Le rituel est immuable, répété dans une précision de grand horloger depuis plus d’une quarantaine d’années… Comme son parrain et maître des céans, Mohamed Benaïssa, le festival d’Assilah n’a pas pris une seule ride… malgré la profusion de festivals et de rencontres qui sont éclos ici et là dans le royaume chérifien, le « Moussem » comme l’appellent affectueusement ses habitués intellectuels et politiques-et ils sont nombreux-, est loin d’être passé de mode. Chaque année et même si de plus en plus les moyens manquent, le festival d’Assilah est le lieu de prédilection de rencontre entre les intellectuels et les décideurs des pays du Golfe, de l’Amérique Latine et de l’Afrique. Tous viennent et reviennent religieusement, dans cette petite bourgade devenue immense ville de culture, pour un pèlerinage…pour se ressourcer et se retrouver afin de diverger sur les sujets les plus sensibles du moment.

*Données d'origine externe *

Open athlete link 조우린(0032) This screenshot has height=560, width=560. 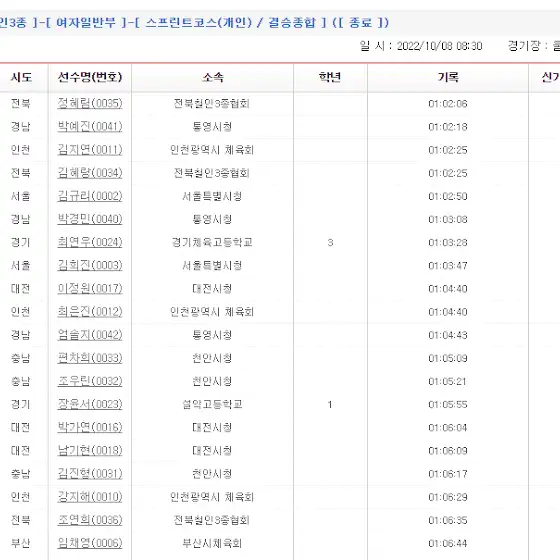pyautogui.click(x=90, y=381)
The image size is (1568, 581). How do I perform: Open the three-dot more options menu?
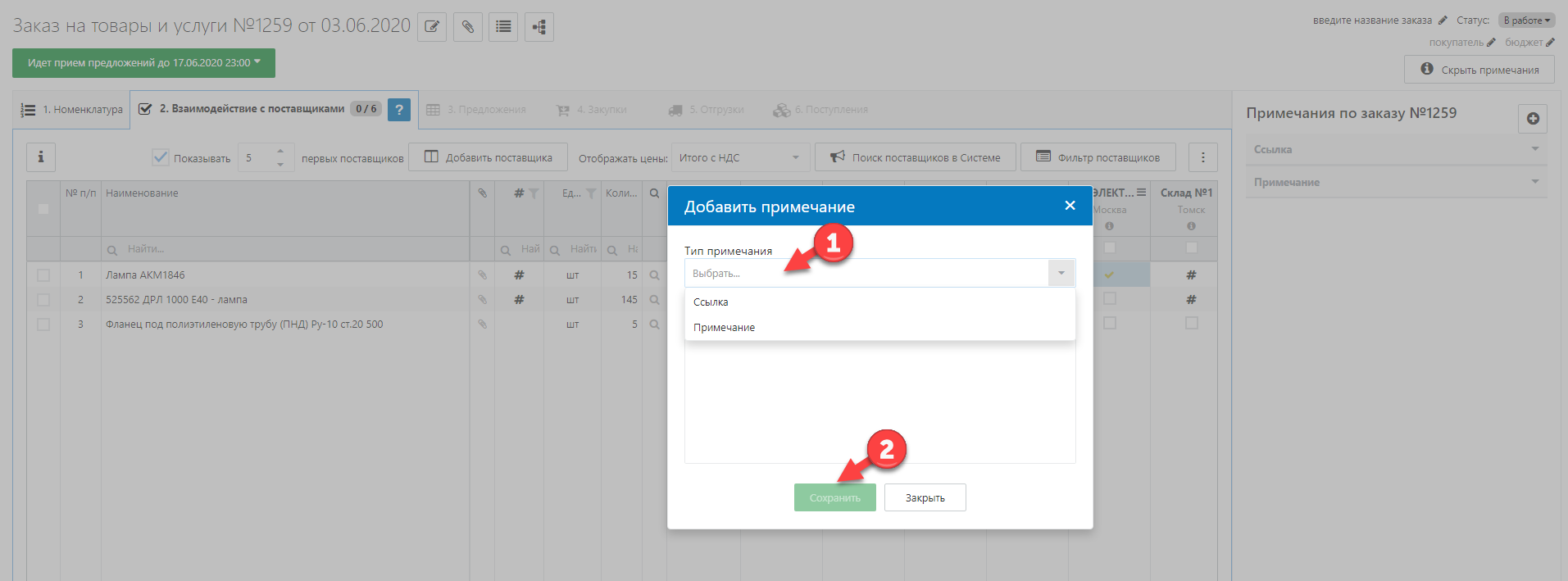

Derrière cette prouesse se dresse du haut de ses 82 ans, un homme de culture et de diplomatie. Un citoyen du monde, mais un fou amoureux d’Assilah. Un homme qui a tout le long de sa carrière déployé des trésors de patience et de savoir-faire pour que le festival, son festival reste en vie et qu’il fasse exister une petite ville qui se noyait dans les flots de l’Atlantique entre Tanger la cosmopolite et Rabat la snobe. Aujourd’hui, et malgré les difficultés financières, la concurrence acharnée et les jalousies recuites, le festival d’Assilah triomphe des vicissitudes mondaines et des lassitudes de l’âge… il refuse de rendre l’âme en redonnant lors de chaque nouvelle édition une nouveau souffle à la culture et au débat.
Ainsi, que ce soit dans les salons du sublime palais Raïssouni, de l’imposante bibliothèque, don du prince Bandar Bin Soltane, du Centre Hassan II des rencontres, offert par le Sultane Qabus ou des murs de la kasbah joliment peints par des centaines d’artistes plasticiens, une certaine idée de la culture vit… grâce aux écrivains, aux poètes et aux penseurs qui répondent fidèlement présents à chaque édition…grâce aux présidents, aux princes et aux diplomates qui s’y rendent simplement départis de leurs tires et de leurs fonctions…grâce enfin au combat sans relâche de l’enfant de la ville pour qui le Moussem d’Assilah n’est pas seulement un événement, mais un patrimoine national et mondial.